Na sequência de uma ação de controlo, o TdC sugeriu que após o confinamento geral decorrente do estado de emergência (que vigorou na primeira vaga da pandemia) “poderá ser oportuno proceder a um reconhecimento no Serviço Nacional de Saúde das melhores práticas administrativas de reorganização dos serviços, bem como a revisão e o ajustamento de planos de contingência”, por forma a conhecer e avaliar a afetação de recursos ao tratamento dos doentes com Covid-19, face às necessidades de diagnóstico e tratamento de outras doenças, ainda que não urgentes.

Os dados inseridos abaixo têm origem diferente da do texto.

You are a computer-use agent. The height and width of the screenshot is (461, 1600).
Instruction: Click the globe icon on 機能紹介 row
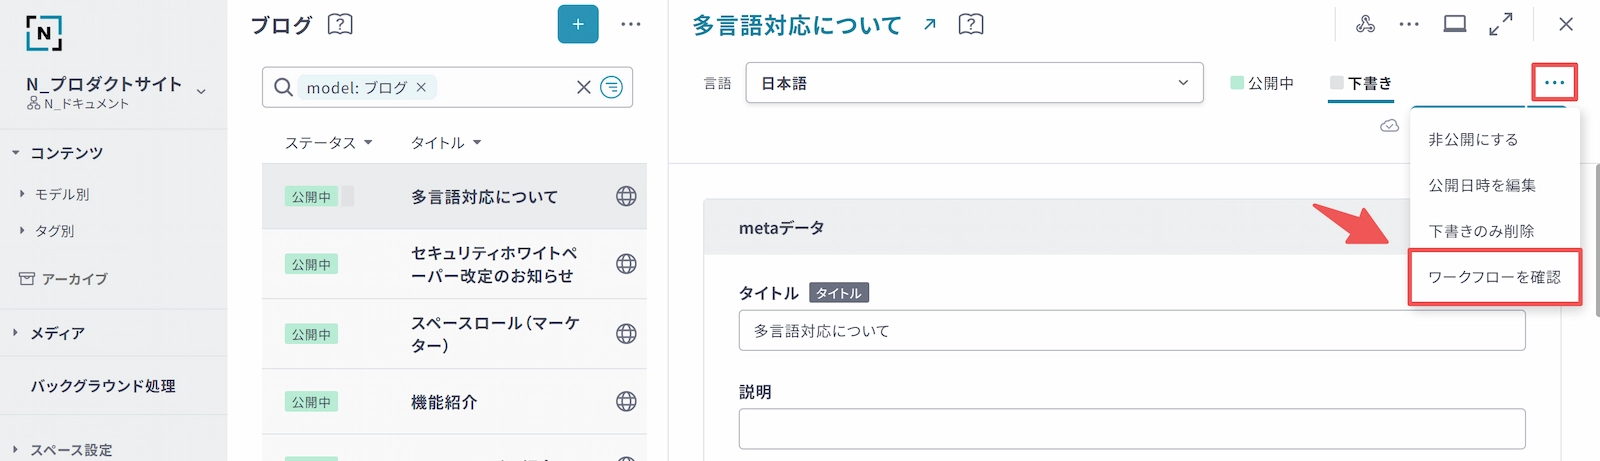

Em maio, o Tribunal de Contas redefiniu as prioridades do Plano de Ação para 2020 e introduziu ajustamentos de apreciação do impacto da doença. Neste contexto, organizou uma ação de controlo relativa à gestão da pandemia pelo Ministério da Saúde, cujos resultados preliminares divulgou esta terça-feira, focando-se nos impactos da crise pandémica na atividade do SNS e no acesso dos cidadãos aos cuidados de saúde prestados.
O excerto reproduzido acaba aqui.